Data items:
_ _ _ _ _
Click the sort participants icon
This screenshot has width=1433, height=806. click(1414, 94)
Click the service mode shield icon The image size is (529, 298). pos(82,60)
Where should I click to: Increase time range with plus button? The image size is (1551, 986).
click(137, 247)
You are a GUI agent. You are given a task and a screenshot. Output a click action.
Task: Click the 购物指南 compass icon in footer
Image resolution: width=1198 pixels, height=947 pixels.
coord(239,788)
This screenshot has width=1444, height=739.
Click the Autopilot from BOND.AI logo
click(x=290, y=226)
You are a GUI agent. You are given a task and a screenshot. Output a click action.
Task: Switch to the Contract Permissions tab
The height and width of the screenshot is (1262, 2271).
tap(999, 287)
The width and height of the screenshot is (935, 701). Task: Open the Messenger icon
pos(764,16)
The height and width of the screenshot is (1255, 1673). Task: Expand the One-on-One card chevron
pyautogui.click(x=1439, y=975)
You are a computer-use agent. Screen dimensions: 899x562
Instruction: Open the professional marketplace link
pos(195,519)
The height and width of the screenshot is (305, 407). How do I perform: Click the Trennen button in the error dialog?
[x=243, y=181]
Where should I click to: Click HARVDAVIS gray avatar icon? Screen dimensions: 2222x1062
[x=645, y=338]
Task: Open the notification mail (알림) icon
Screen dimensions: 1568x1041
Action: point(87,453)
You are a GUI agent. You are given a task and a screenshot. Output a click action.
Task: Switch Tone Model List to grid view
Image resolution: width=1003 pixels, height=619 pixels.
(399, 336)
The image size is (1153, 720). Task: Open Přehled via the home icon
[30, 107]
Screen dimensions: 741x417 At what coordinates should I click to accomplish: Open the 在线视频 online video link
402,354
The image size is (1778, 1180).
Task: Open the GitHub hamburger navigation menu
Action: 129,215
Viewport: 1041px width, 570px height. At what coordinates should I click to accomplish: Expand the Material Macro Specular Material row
_ _ _ _ _
Take the line containing "The width and" as the start and the last line of the data as the end, and reproduce that range exactly.

> Your response:
The width and height of the screenshot is (935, 701). Task: Open the Messenger icon
pos(764,16)
The height and width of the screenshot is (1255, 1673). Task: Expand the One-on-One card chevron
pyautogui.click(x=1439, y=975)
You are a computer-use agent. Screen dimensions: 899x562
Instruction: Open the professional marketplace link
pos(195,519)
The height and width of the screenshot is (305, 407). How do I perform: Click the Trennen button in the error dialog?
[x=243, y=181]
Where should I click to: Click HARVDAVIS gray avatar icon? Screen dimensions: 2222x1062
[x=645, y=338]
Task: Open the notification mail (알림) icon
Screen dimensions: 1568x1041
Action: point(87,453)
You are a GUI agent. You are given a task and a screenshot. Output a click action.
Task: Switch Tone Model List to grid view
Image resolution: width=1003 pixels, height=619 pixels.
(399, 336)
The image size is (1153, 720). Task: Open Přehled via the home icon
[30, 107]
Screen dimensions: 741x417 At what coordinates should I click to accomplish: Open the 在线视频 online video link
402,354
The image size is (1778, 1180).
Task: Open the GitHub hamburger navigation menu
Action: 129,215
Viewport: 1041px width, 570px height. At what coordinates should I click to accomplish: Expand the Material Macro Specular Material row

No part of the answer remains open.